Rows
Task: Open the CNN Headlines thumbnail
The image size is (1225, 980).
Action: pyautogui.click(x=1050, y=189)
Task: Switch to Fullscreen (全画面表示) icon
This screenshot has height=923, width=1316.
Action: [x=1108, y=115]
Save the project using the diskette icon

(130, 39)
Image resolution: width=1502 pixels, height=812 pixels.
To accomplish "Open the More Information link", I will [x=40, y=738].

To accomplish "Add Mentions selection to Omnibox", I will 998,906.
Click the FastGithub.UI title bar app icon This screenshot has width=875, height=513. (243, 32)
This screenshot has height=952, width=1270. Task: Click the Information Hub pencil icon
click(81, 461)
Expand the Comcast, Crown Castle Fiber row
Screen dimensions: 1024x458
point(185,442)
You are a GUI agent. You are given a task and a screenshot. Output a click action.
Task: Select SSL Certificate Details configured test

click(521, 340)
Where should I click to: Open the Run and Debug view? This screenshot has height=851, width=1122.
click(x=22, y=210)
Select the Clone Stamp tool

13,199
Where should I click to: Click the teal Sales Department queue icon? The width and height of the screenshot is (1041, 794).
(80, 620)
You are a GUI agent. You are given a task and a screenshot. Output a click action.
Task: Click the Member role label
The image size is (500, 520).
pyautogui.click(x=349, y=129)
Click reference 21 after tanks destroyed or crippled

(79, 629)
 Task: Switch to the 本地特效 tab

Set exercise
Can you reproduce all of the items above word for word?

Answer to this exercise
Task: Open the CNN Headlines thumbnail
The image size is (1225, 980).
Action: pyautogui.click(x=1050, y=189)
Task: Switch to Fullscreen (全画面表示) icon
This screenshot has height=923, width=1316.
Action: [x=1108, y=115]
Save the project using the diskette icon

(130, 39)
Image resolution: width=1502 pixels, height=812 pixels.
To accomplish "Open the More Information link", I will [x=40, y=738].

To accomplish "Add Mentions selection to Omnibox", I will 998,906.
Click the FastGithub.UI title bar app icon This screenshot has width=875, height=513. (243, 32)
This screenshot has height=952, width=1270. Task: Click the Information Hub pencil icon
click(81, 461)
Expand the Comcast, Crown Castle Fiber row
Screen dimensions: 1024x458
point(185,442)
You are a GUI agent. You are given a task and a screenshot. Output a click action.
Task: Select SSL Certificate Details configured test

click(521, 340)
Where should I click to: Open the Run and Debug view? This screenshot has height=851, width=1122.
click(x=22, y=210)
Select the Clone Stamp tool

13,199
Where should I click to: Click the teal Sales Department queue icon? The width and height of the screenshot is (1041, 794).
(80, 620)
You are a GUI agent. You are given a task and a screenshot. Output a click action.
Task: Click the Member role label
The image size is (500, 520).
pyautogui.click(x=349, y=129)
Click reference 21 after tanks destroyed or crippled

(79, 629)
 Task: Switch to the 本地特效 tab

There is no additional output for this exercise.